Papá lo toca, temblando, en su turno de volverse mudo. Le inspecciona la lengua, las axilas, los ojos color rosa. Finalmente, en una sonrisa relampagueante e imposible, lo alza en brazos. En cambio, Raimi abre los suyos al cielo que por fin le dio la respuesta, sin dejar de gritar “¡Eureka! ¡Eureka!»” En ese movimiento, veo que las fórmulas escritas se le han borrado de los brazos, le han reorganizado las arterias, toda la maquinaria.

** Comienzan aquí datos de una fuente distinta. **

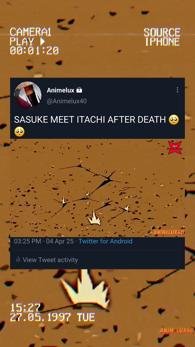Click the tweet timestamp 03:25 PM
The width and height of the screenshot is (195, 347).
[x=28, y=241]
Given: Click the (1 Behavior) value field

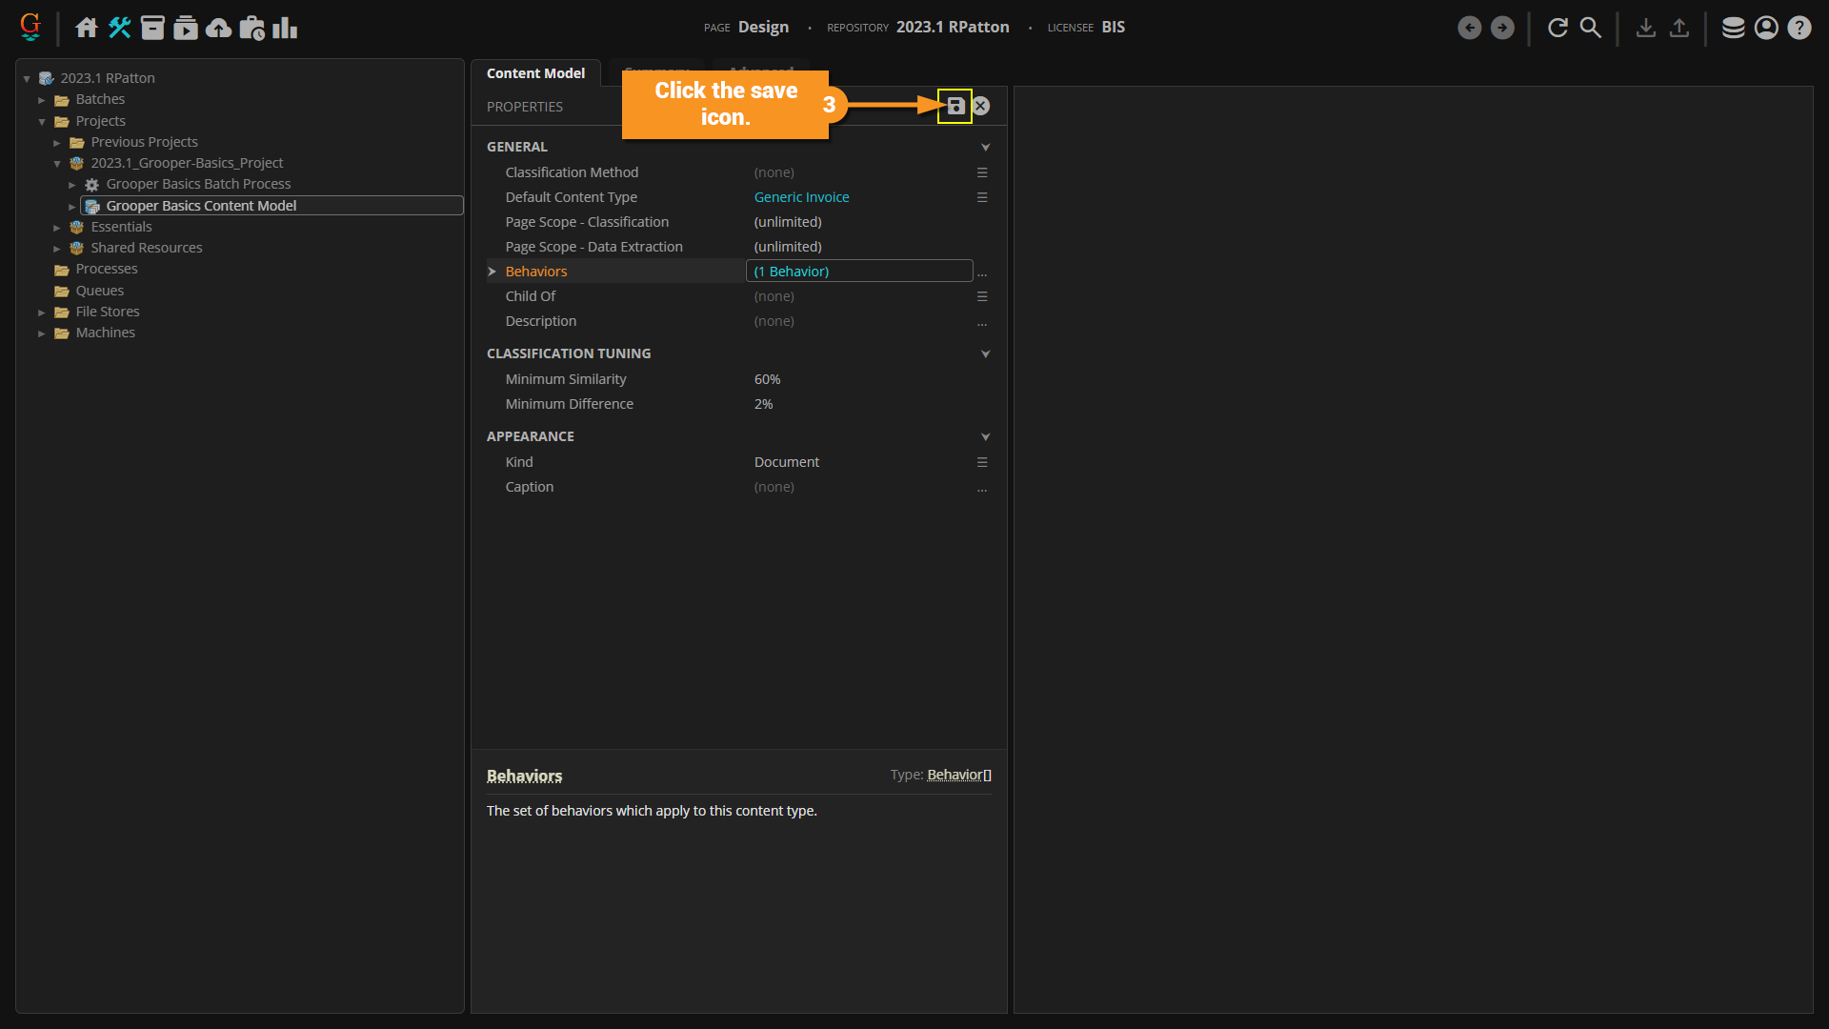Looking at the screenshot, I should point(857,272).
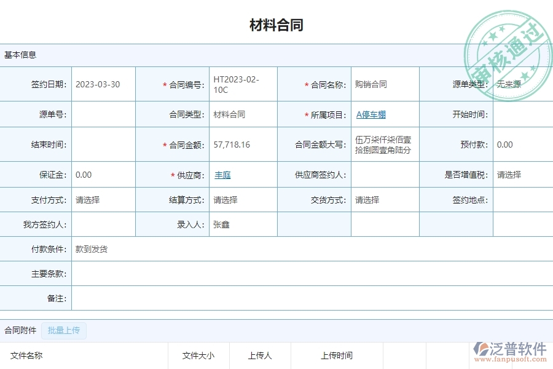Click the 批量上传 upload button
The width and height of the screenshot is (553, 369).
(64, 330)
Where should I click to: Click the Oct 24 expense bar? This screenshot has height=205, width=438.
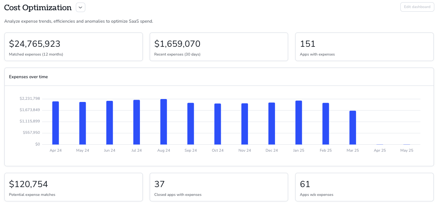coord(218,124)
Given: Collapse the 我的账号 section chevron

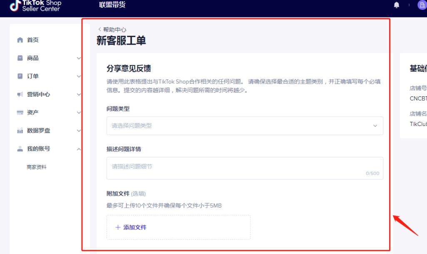Looking at the screenshot, I should pyautogui.click(x=79, y=149).
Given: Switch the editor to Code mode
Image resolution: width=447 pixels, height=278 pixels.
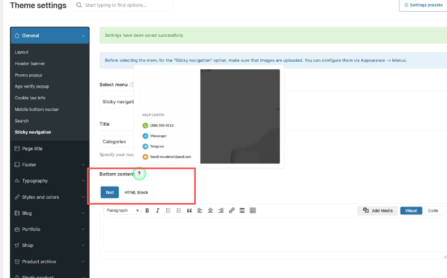Looking at the screenshot, I should [433, 211].

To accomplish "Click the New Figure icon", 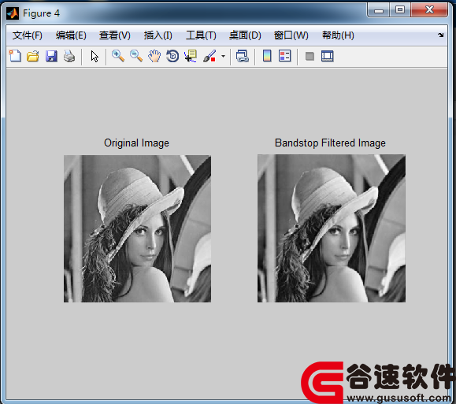I will click(15, 56).
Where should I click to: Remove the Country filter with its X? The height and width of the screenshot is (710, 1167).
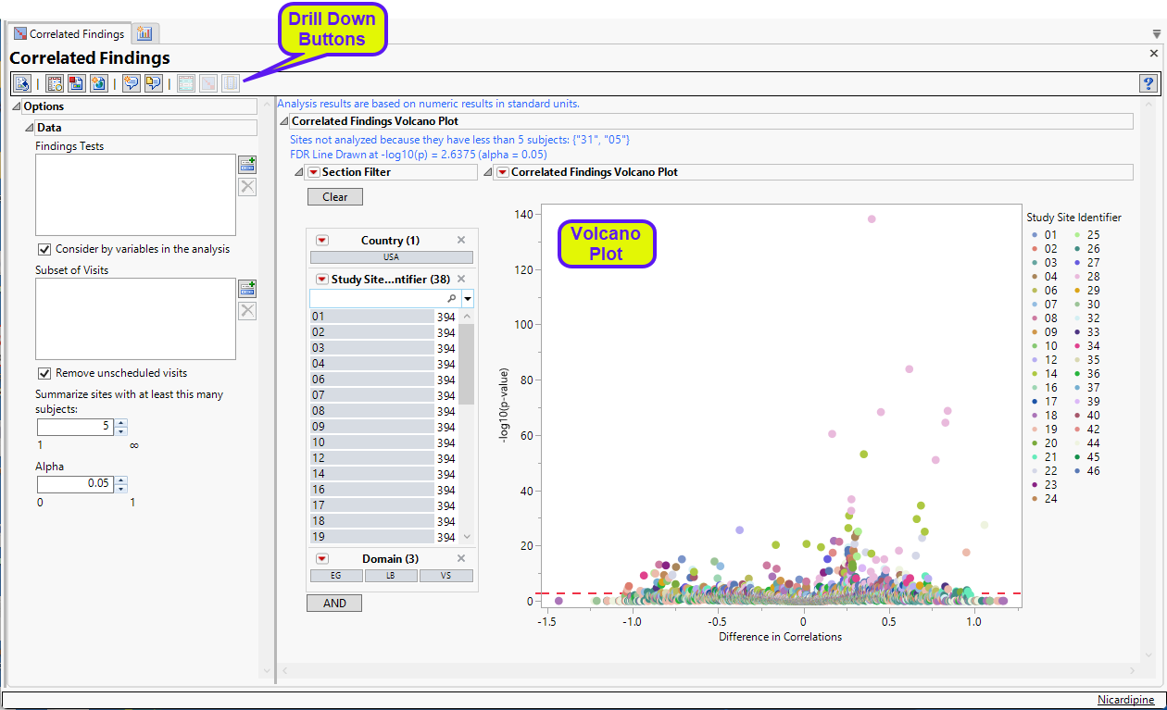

—Mañana temprano lloverá de nuevo a las 7:15 —dice—. Así seguirá hasta la temporada de tifones, en junio. Encontré cómo sobreviviremos. ¿Tienes hambre, hermana? —extiende su mano de pelos chamuscados hacia mí.
Todo fue cuestión de tres pasos. Y sí, la electricidad también es ruido blanco, porque nos endereza los huesos y nos deja el pelo blanco, blanco.
Con una carcajada triunfal, papá me jaló hacia el abrazo en el que envolvía a Raimi. La lluvia quemaba, decenas de lagartijas nos observaban desde el páramo; pero, tras el tercer rayo que recibimos con brazos abiertos, la tormenta creció en ruido al mismo tiempo que nuestros estómagos se callaban por fin. Papá, todavía calvo, no dejaba de reír. Dándonos besos en las cabezas cubiertas de pelo, flexionó los brazos hacia atrás como perfecto bateador y lanzó las pastillas lejos. Me besó los tobillos enderezados, las mejillas coloradas de Raimi, y abrió la boca para recibir la lluvia.
—¡Estarán bien, mi amor! —gritó—. Estarán bien.
Papá se dio la vuelta, esquivó el pararrayos destruido y bajó del iglú de un salto. Caminaba cada vez más chueco mientras las gotas le dibujaban hoyos en los músculos, pero él se reía. Repetía a gritos el refrán de mamá, sabiéndose libre de todas sus deudas; no dejó de hacerlo hasta que se internó en la noche de colores por completo.
Quisiera haber conservado las pastillas, aunque nosotros ya tenemos nueva dieta: antojo de tormentas.